Dr. Wolf-Dietrich Deckert†
Leitsatz
Erledigung einer Anschlussbeschwerde
Normenkette
§ 47 WEG, § 48 WEG, § 13a Abs. 1 S. 2 FGG
Kommentar
Die Zurücknahme eines Rechtsmittels in Wohnungseigentumssachen rechtfertigt nicht regelmäßig, dem Rechtsmittelführer die den anderen Beteiligten entstandenen (außergerichtlichen) Kosten aufzuerlegen (entgegen BayObLG ZMR 85, 133; WuM 87, 237 und OLG Stuttgart, OLG Z 83, 171).
Mit Rücknahme einer Rechtsbeschwerde erledigt sich auch ein unselbstständiges Anschlussrechtsmittel, sodass eine Entscheidung in der Sache nicht mehr zu treffen ist (analog den ZPO-Vorschriften, vgl. BGH Z 71, 314 = NJW 78, 1977).

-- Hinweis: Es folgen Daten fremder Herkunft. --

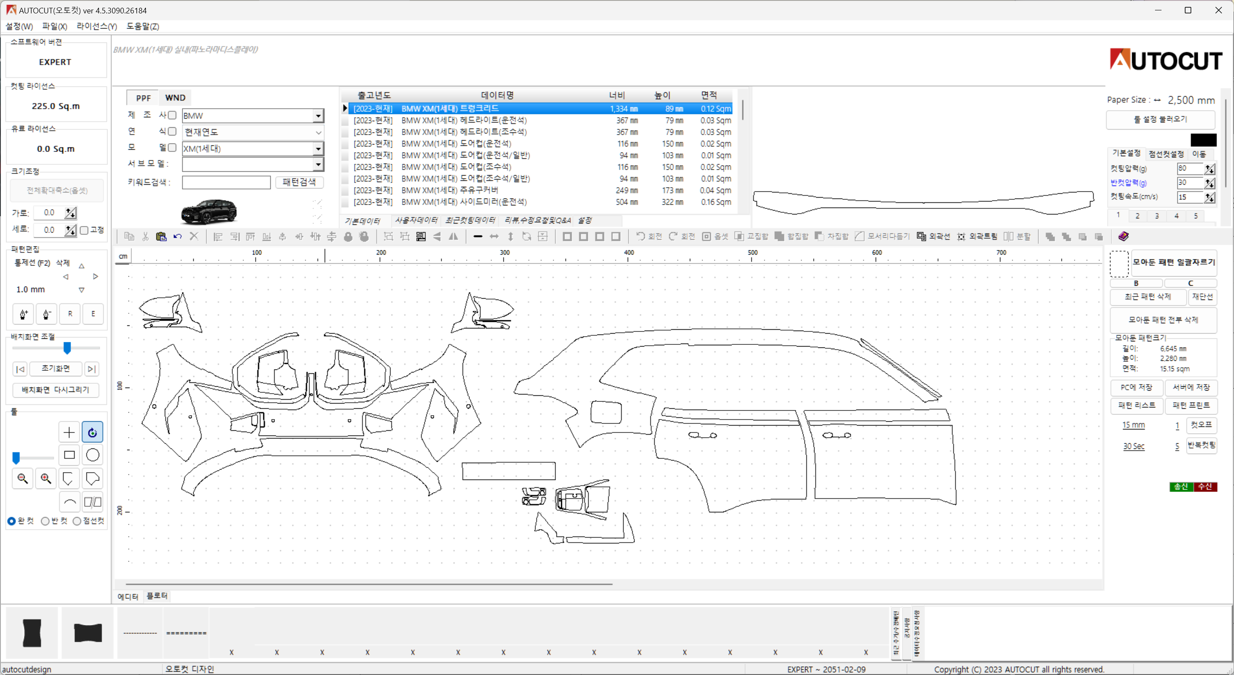The image size is (1234, 675).
Task: Expand the 연재연도 dropdown
Action: [319, 131]
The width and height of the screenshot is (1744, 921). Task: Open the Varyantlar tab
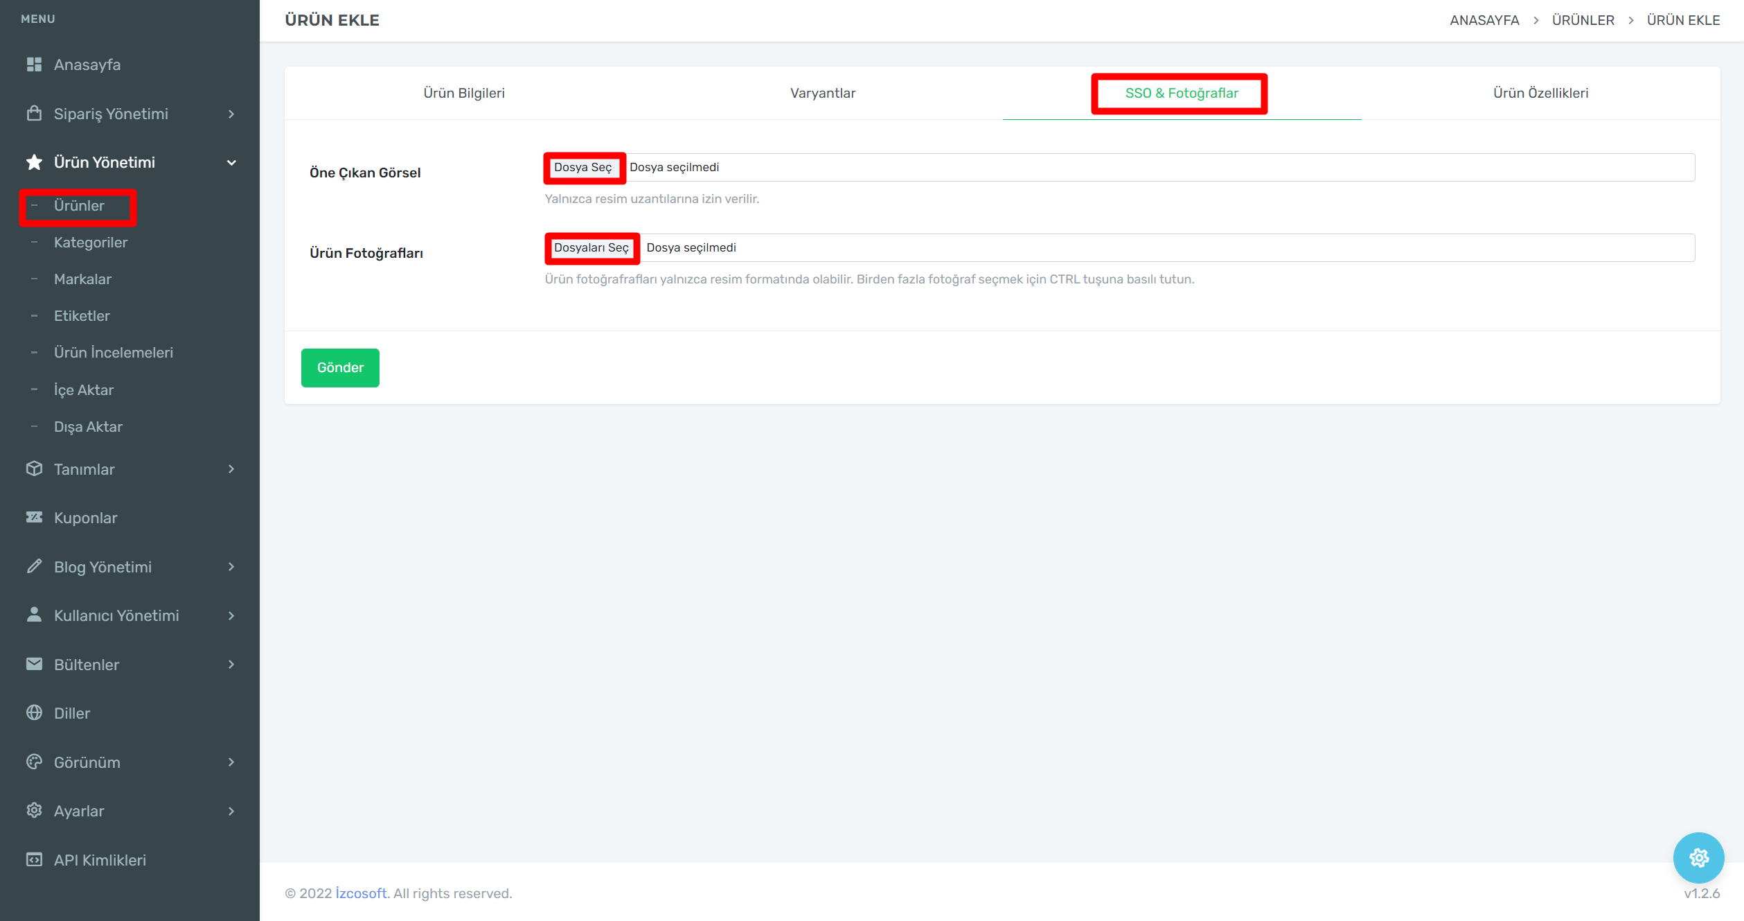822,93
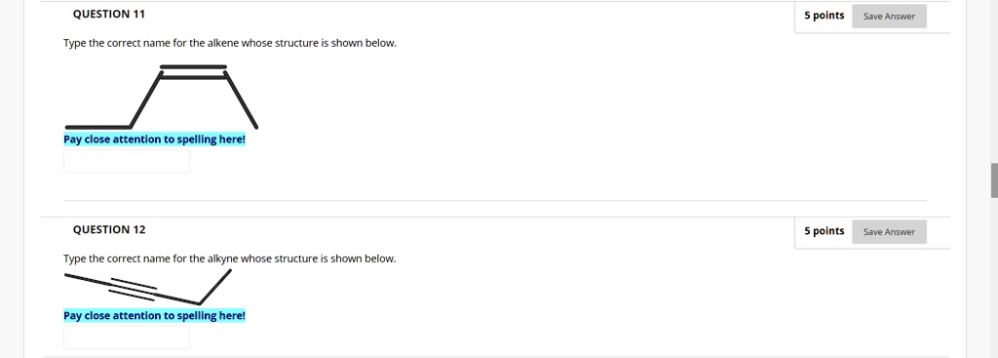Click the divider line between questions
This screenshot has height=358, width=998.
(x=494, y=201)
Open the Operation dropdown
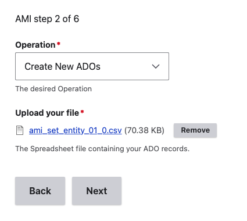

Im vorliegenden Fall wurde die rechtsmittelführende Antragstellerseite in die Übernahme der Gerichtskosten verurteilt und gleichzeitig ausgesprochen, dass außergerichtliche Kosten nicht zu erstatten seien. Eine Rücknahme eines Rechtsmittels führt also nicht regelmäßig dazu, dass der Rechtsmittelführer anderen Beteiligten außergerichtliche Kosten zu erstatten hat. Entgegenstehende gerichtliche Auffassungen führen zu einer durch nichts zu rechtfertigenden Benachteiligung des Rechtsmittelführers gegenüber demjenigen, der sein Rechtsmittel nicht zurücknimmt und entscheiden lässt. Im WEG gibt es den § 47 S. 2, der als Spezialvorschrift die Regelung des § 13 a Abs. 1 S. 2 FGG verdrängt. Es besteht hier also kein Zwang zur Anordnung einer Kostenerstattung, auch wenn dies im Einzelfall möglich wäre. Grundsätzlich hat es im WEG-Recht beim Regel-Ausnahme-Verhältnis zu verbleiben. Eine Kostenerstattung außergerichtlicher Kosten bedarf stets besonderer Gründe, z. B., dass Kosten durch ein unbegründetes Rechtsmittel oder durch grobes Verschulden veranlasst worden sind. Dieses Ausnahmeverhältnis des § 13a Abs. 1 S. 2 FGG ist keinesfalls als zwingende Vorschrift in den § 47 S. 2 WEG hinein zu interpretieren, sondern gibt lediglich Anhaltspunkte bei der zu betreffenden Ermessensentscheidung. Es wäre in Wohnungseigentumssachen ein völlig unverständliches Ergebnis, wenn bei einer durchgeführten, aber erfolglosen Rechtsbeschwerde nach einhelliger Meinung die Nichterstattung außergerichtlicher Kosten die Regel, die Erstattung die Ausnahme bildet, bei Rechtsmittelrücknahme aber dieses Regel-Ausnahme-Verhältnis umgekehrt wird.
Eine Vorlage an den BGH war trotz anderweitiger obergerichtlicher Entscheidungen nicht veranlasst, da in den zitierten Entscheidungen des BayObLG und des OLG Stuttgart ebenfalls anerkannt wurde, dass besondere Umstände eine andere Beurteilung im Einzelfall rechtfertigen könnten.